Lors donc que l’on applique l’une contre l’autre deux surfaces de cette nature, les petites éminences de l’une doivent nécessairement entrer dans les petites cavités de l’autre ; & pour en mouvoir une, il faut dégager ces éminences des cavités dans lesquelles elles sont enfoncées : pour cet effet il est nécessaire ou de les briser, ou de les plier comme des ressorts ; ou si leur extrème dureté empêche l’un & l’autre de ces effets, il faut un peu soûlever le corps entier. Toutes ces choses exigent une certaine force, & il en doit résulter un obstacle au mouvement : c’est ce que l’on nomme frottement.

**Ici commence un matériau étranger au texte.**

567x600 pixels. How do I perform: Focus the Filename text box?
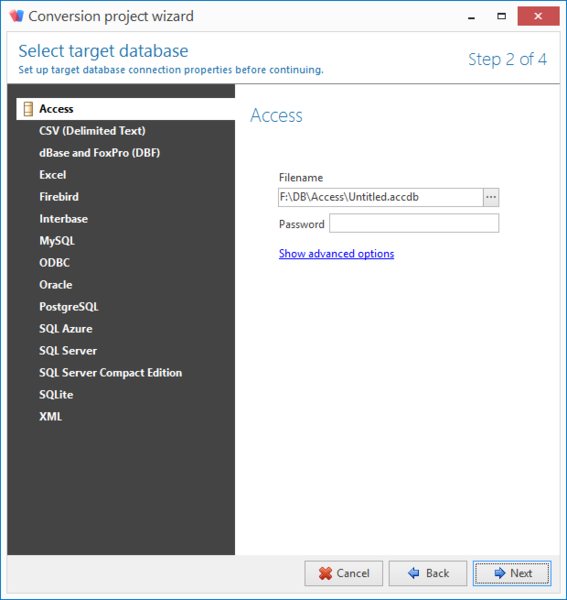381,197
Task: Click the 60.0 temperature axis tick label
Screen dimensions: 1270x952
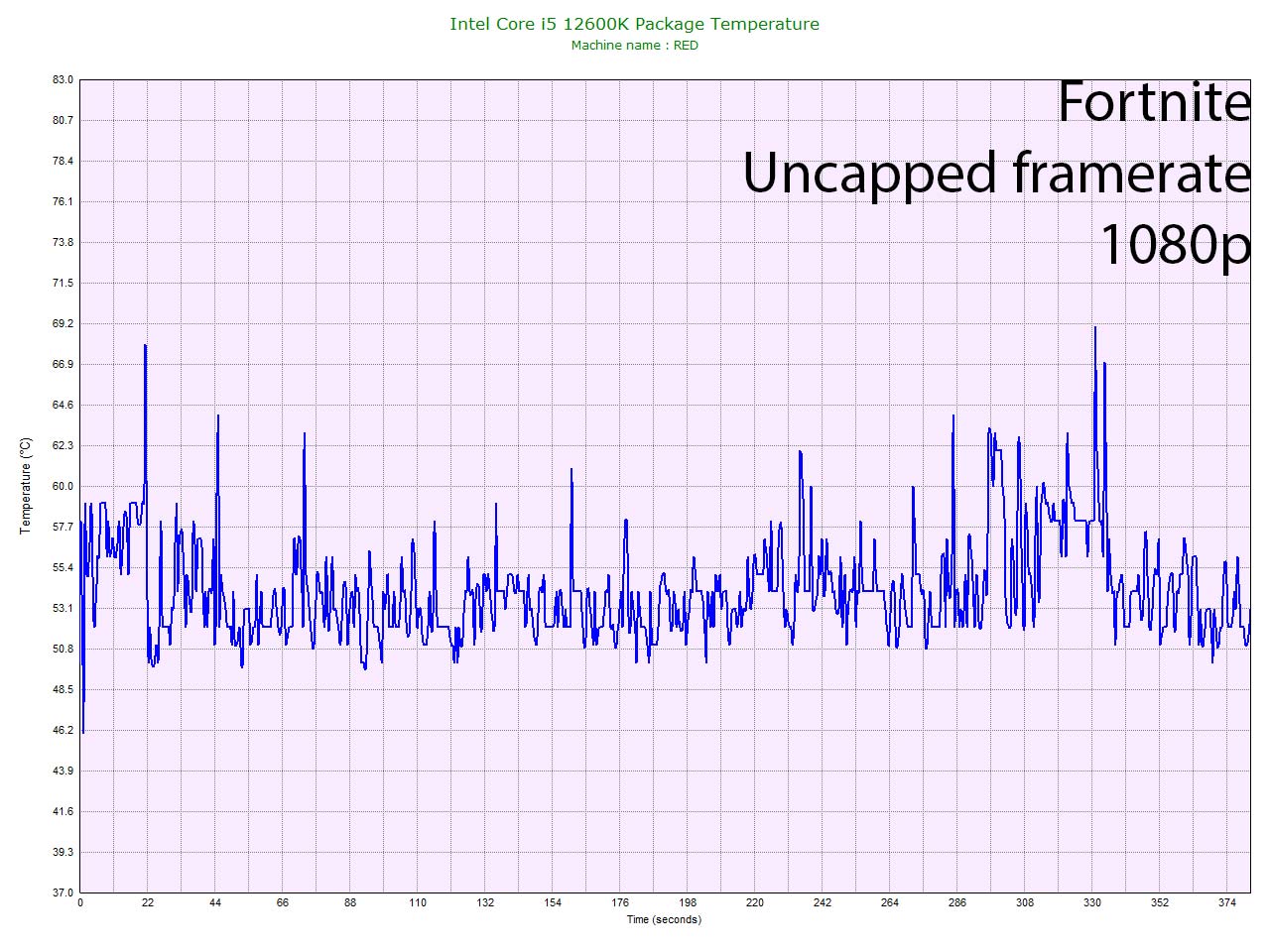Action: (63, 486)
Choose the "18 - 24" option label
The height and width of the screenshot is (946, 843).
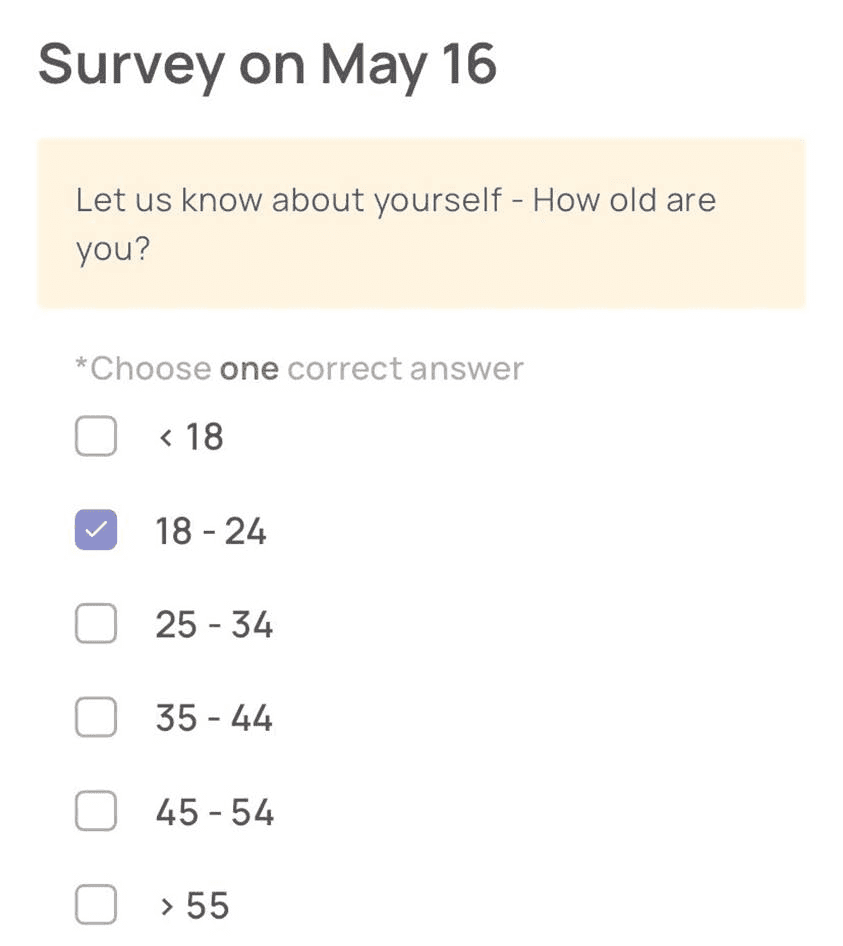tap(210, 531)
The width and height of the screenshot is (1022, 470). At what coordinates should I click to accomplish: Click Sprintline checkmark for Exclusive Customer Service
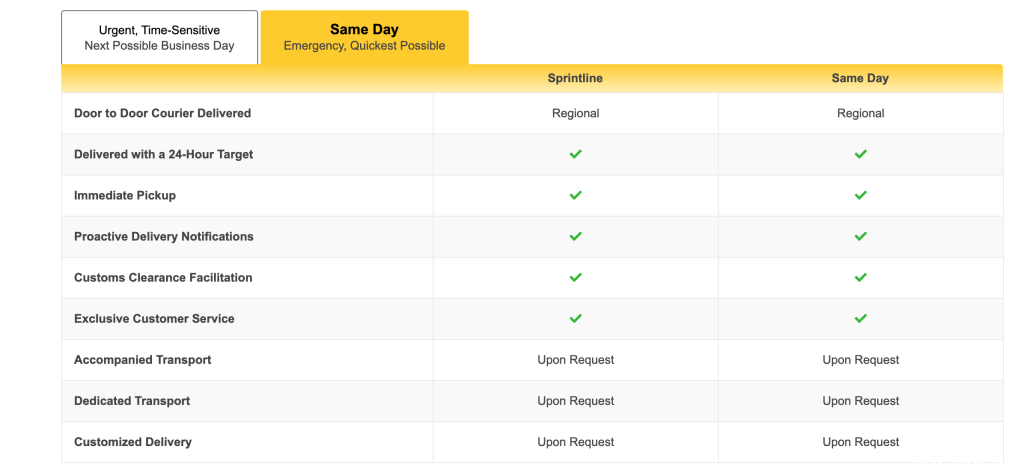576,319
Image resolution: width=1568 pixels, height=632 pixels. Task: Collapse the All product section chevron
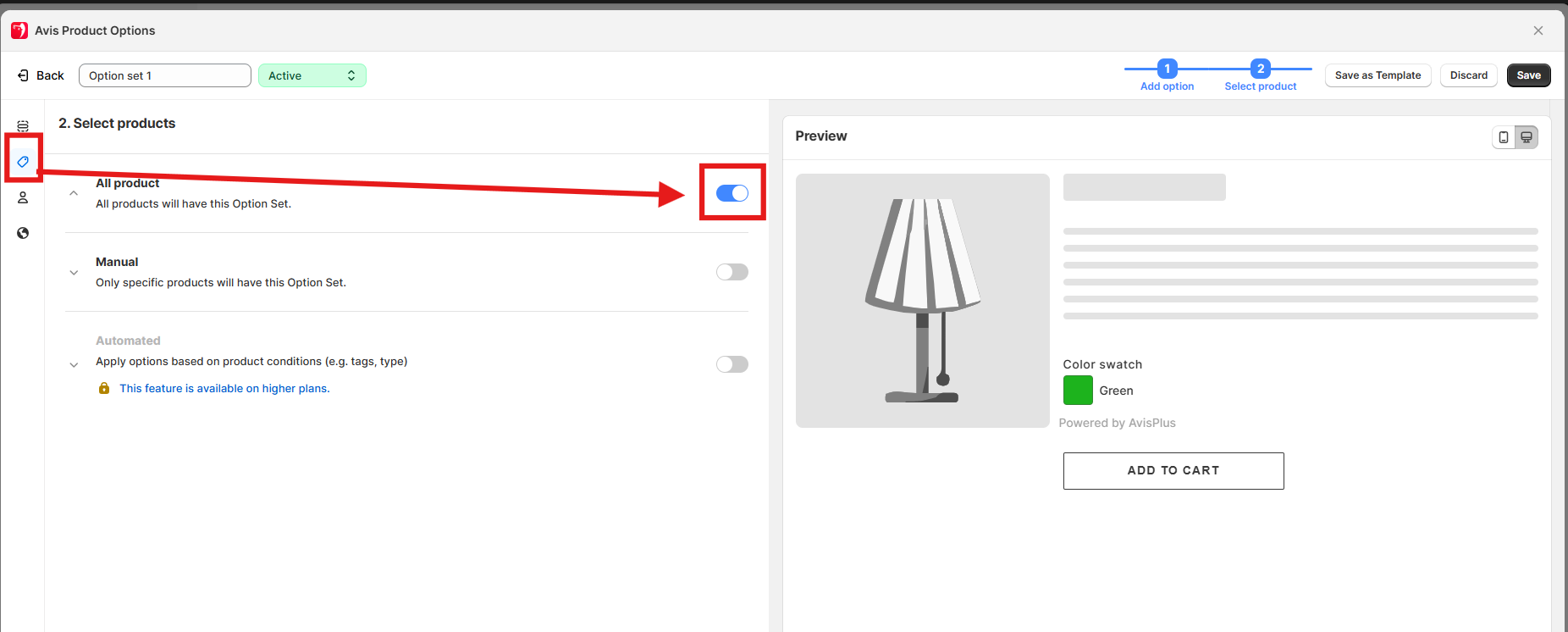click(x=74, y=193)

On peut en distinguer deux especes. S’il s’agit de faire parcourir à un corps la surface d’un autre corps, cela peut s’exécuter de deux manieres différentes, qu’il est important de ne pas confondre : 1°. en appliquant successivement les mêmes parties de l’un à différentes parties de l’autre, comme quand on fait glisser un livre sur une table ; & on peut nommer ce frottement, celui de la premiere espece : 2°. en faisant toucher successivement différentes parties d’une surface à différentes parties d’une autre surface, comme lorsqu’on fait rouler une boule sur un billard ; & je le nomme frottement de la seconde espece. Le premier est celui dont j’ai parlé d’abord. Dans le second cas, les parties engagées se quittent à-peu-près comme les dents de deux roues de montre se desengrenent. Voyez figure 38. de la Méchanique, où CD est le corps roulant, AB la surface du corps sur lequel il roule, & H, F, les inégalités des deux surfaces au point d’attouchement. S’il arrive qu’elles ayent quelquefois peine à se quitter, c’est qu’il y a disproportion entre les parties saillantes & les vuides qui les reçoivent ; mais jamais cette seconde espece de frottement ne ralentit autant le mouvement que la premiere : c’est de celle-ci que je vais m’occuper plus particulierement.

La quantité du frottement dépend d’une infinité de circonstances, qui me paroissent pourtant toutes pouvoir être rapportées à quelqu’un de ces cinq chefs : 1°. la nature des surfaces qui frottent ; 2°. leur grandeur ; 3°. la pression qui les applique l’une à l’autre, 4°. leur vîtesse ; 5°. la longueur du levier auquel on peut regarder comme appliquée la résistance dont il s’agit.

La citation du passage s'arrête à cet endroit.